AVAILABLE RECORDS →
[Begin]

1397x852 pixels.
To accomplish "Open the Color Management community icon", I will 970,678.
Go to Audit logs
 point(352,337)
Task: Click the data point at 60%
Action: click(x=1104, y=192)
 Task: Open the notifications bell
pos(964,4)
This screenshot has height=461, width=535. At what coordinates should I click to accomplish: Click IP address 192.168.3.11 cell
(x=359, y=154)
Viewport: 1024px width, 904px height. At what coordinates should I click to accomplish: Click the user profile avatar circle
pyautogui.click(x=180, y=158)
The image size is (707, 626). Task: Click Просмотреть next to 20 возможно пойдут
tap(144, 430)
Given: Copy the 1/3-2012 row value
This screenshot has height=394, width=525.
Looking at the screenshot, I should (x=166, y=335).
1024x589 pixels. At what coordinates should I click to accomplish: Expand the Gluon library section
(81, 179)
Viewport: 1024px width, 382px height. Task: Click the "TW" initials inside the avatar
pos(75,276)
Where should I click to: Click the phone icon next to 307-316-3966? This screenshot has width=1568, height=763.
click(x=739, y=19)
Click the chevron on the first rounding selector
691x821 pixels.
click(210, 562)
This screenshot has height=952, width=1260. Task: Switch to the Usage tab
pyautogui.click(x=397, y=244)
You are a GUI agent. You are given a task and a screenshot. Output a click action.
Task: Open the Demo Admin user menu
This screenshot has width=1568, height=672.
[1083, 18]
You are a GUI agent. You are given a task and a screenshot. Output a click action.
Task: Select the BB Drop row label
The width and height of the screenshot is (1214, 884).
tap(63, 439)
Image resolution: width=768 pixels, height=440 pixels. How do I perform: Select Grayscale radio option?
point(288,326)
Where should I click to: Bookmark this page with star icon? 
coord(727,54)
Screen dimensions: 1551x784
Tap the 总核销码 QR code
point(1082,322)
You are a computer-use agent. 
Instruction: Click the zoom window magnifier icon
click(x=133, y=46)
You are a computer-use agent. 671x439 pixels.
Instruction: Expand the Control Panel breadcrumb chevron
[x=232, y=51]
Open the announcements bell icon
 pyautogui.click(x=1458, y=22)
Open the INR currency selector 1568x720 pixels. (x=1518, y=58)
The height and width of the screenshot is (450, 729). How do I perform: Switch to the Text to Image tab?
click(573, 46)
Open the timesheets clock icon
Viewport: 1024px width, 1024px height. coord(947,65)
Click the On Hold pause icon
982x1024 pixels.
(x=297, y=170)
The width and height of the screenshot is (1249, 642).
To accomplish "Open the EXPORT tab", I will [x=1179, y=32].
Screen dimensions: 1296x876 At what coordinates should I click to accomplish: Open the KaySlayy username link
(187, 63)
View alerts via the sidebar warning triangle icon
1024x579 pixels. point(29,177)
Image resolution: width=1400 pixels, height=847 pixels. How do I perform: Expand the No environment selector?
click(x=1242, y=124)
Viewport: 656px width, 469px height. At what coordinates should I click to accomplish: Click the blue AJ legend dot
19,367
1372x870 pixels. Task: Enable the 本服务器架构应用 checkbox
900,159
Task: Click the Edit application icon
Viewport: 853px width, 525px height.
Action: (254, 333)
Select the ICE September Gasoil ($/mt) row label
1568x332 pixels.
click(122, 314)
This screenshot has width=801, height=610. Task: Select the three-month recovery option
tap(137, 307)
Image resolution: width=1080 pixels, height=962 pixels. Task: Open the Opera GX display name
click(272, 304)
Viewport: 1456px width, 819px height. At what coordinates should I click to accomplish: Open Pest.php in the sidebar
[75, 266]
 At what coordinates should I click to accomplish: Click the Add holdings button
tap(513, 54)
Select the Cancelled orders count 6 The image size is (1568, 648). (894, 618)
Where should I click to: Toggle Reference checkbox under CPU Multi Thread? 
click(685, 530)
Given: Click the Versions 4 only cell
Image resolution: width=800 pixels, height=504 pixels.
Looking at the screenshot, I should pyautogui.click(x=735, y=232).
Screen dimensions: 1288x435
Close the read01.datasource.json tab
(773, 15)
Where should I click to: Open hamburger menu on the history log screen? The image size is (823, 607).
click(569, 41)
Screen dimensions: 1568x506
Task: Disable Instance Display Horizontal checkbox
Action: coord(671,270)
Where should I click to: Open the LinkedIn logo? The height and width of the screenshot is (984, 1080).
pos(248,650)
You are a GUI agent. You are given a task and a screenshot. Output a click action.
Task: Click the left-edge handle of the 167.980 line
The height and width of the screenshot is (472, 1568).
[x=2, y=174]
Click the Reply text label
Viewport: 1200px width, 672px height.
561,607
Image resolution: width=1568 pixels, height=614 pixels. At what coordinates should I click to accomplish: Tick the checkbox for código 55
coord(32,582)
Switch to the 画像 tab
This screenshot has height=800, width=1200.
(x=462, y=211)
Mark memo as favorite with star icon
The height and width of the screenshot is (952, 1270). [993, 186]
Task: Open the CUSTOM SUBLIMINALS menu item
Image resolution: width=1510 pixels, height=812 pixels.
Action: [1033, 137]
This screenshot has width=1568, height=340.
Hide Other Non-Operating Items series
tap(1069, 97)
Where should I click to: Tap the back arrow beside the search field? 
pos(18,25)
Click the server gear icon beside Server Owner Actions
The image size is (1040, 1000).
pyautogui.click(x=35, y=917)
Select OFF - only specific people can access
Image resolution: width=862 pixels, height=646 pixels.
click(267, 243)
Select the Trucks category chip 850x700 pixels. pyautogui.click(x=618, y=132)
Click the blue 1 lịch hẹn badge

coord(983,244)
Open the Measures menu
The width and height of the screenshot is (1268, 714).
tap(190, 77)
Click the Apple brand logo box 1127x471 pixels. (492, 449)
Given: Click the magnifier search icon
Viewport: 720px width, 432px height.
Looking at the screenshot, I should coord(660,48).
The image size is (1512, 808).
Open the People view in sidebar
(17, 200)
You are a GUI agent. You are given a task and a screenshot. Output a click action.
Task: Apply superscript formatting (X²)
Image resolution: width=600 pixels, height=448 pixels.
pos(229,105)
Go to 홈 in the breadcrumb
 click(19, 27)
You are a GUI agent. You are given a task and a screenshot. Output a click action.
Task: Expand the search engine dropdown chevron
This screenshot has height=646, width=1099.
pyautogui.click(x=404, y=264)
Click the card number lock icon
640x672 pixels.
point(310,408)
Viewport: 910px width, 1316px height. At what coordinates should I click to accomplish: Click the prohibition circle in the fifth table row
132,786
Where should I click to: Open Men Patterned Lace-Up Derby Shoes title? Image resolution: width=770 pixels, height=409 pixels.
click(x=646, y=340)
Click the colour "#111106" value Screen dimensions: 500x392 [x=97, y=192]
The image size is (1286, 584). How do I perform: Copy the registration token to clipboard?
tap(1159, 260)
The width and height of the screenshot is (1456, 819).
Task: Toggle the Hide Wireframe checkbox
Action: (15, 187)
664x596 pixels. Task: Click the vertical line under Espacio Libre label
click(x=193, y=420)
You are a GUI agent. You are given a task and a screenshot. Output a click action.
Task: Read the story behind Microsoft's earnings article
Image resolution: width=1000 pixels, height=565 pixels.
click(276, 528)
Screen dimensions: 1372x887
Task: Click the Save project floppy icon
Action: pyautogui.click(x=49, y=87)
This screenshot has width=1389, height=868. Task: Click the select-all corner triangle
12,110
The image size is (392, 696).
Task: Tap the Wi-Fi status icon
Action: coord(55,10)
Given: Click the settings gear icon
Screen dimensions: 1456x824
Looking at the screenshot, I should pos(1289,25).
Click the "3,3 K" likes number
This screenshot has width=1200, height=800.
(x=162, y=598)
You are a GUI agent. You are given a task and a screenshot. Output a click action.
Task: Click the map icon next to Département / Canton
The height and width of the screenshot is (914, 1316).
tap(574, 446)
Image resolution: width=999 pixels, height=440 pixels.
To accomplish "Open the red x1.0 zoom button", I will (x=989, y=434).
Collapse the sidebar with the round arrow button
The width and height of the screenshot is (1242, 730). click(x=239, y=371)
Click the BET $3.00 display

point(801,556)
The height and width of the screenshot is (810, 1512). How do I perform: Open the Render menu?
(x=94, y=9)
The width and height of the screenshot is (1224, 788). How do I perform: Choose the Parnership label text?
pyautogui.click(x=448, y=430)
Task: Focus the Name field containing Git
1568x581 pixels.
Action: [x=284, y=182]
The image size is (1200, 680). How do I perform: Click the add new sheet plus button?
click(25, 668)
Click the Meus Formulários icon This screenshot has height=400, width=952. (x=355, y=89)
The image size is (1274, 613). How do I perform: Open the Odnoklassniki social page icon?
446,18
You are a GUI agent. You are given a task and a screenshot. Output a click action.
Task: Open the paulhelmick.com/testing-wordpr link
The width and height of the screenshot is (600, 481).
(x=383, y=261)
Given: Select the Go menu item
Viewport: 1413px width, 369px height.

[End]

GIVEN EXERCISE → Convert the listing, from its first line down to the line containing "(x=359, y=154)", into a numbered list, leaving out any blank lines.

PROBLEM SOLUTION →
1. 1397x852 pixels.
2. To accomplish "Open the Color Management community icon", I will 970,678.
3. Go to Audit logs
4.  point(352,337)
5. Task: Click the data point at 60%
6. Action: click(x=1104, y=192)
7.  Task: Open the notifications bell
8. pos(964,4)
9. This screenshot has height=461, width=535. At what coordinates should I click to accomplish: Click IP address 192.168.3.11 cell
10. (x=359, y=154)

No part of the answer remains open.